:: RECORDS SHOWN ::
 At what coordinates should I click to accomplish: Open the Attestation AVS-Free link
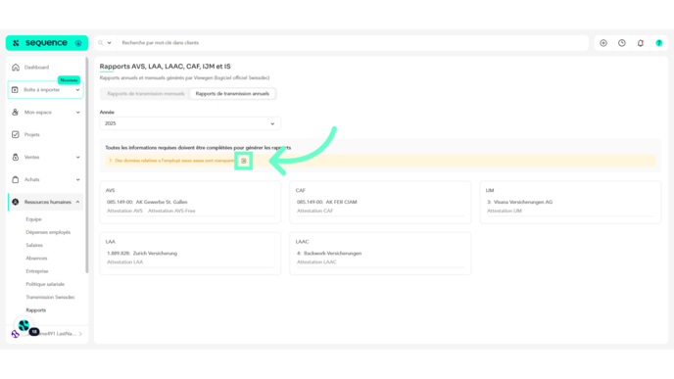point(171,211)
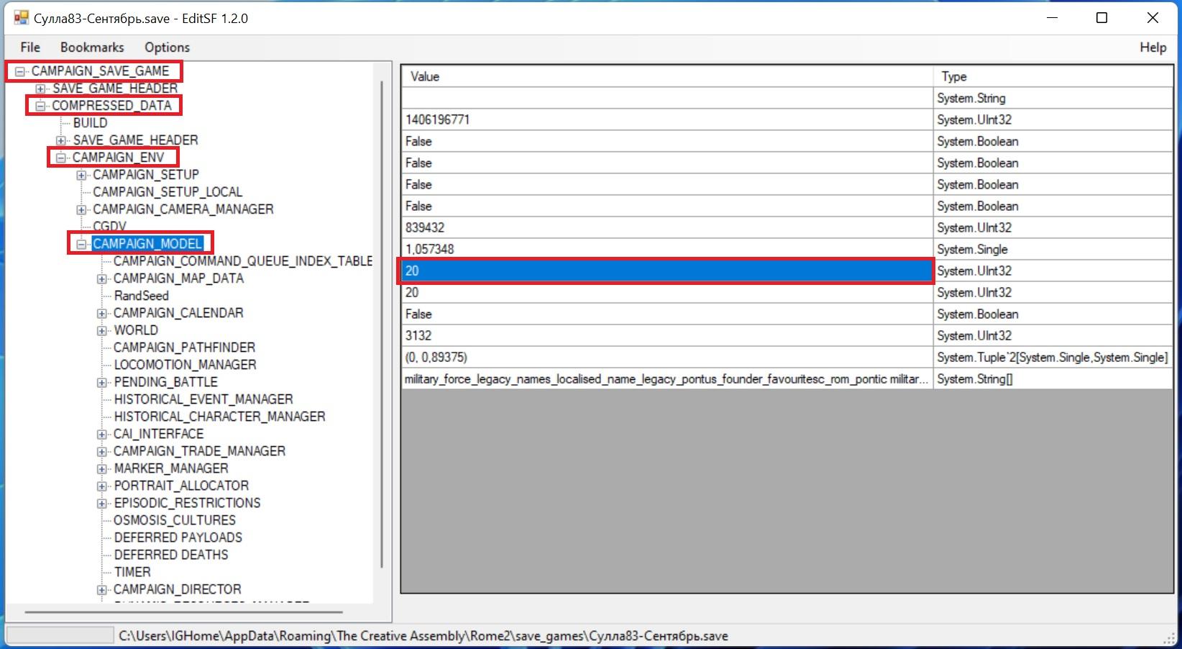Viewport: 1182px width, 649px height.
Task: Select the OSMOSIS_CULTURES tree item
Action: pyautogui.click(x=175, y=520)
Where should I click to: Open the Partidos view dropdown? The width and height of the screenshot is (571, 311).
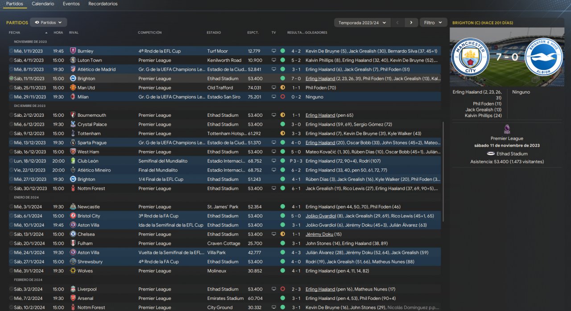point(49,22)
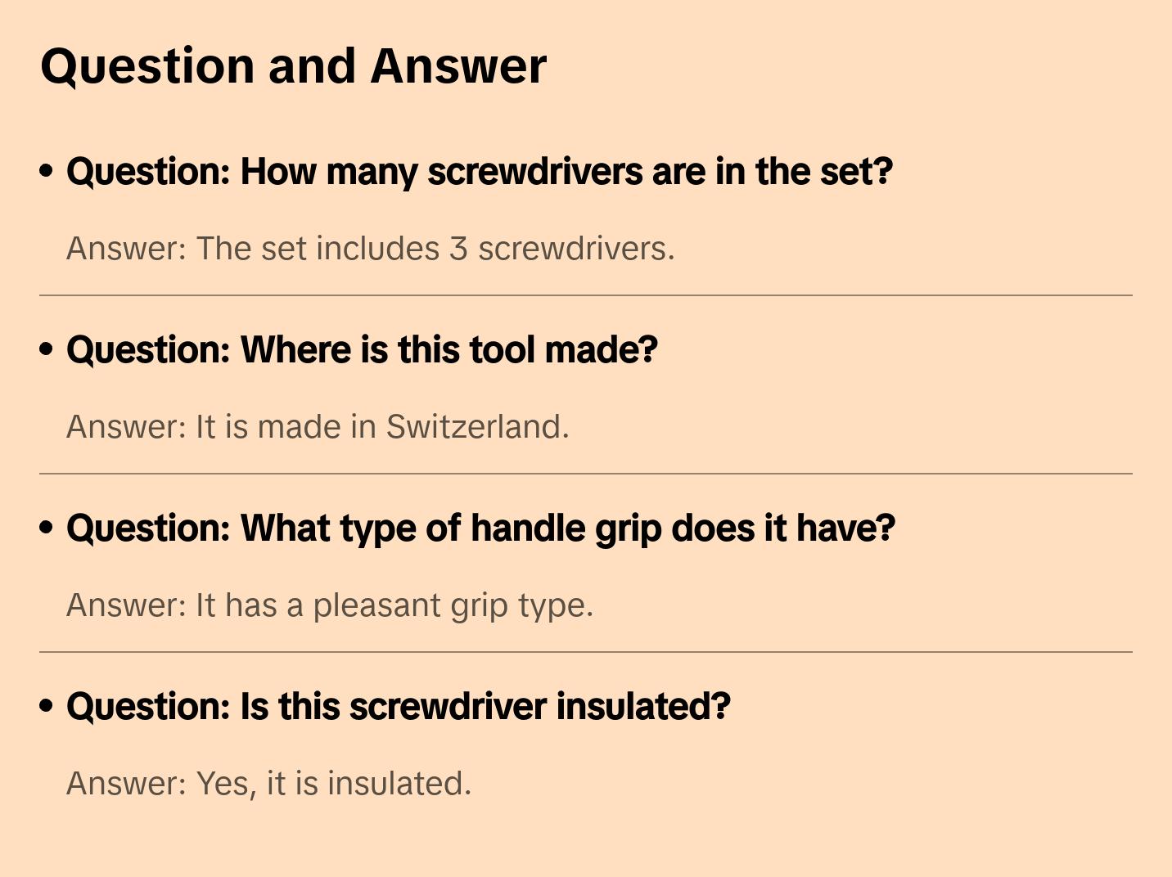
:::
- _DIRECTIONS_
Print the listing again exactly as it appears, except for the pictures, which stay out.

- _WRITTEN ANSWER_
 At what coordinates should I click to accomplish: Open the Attestation AVS-Free link
point(171,211)
Viewport: 1182px width, 649px height.
Task: Select the OSMOSIS_CULTURES tree item
Action: pyautogui.click(x=175, y=520)
Where should I click to: Open the Partidos view dropdown? The width and height of the screenshot is (571, 311).
point(49,22)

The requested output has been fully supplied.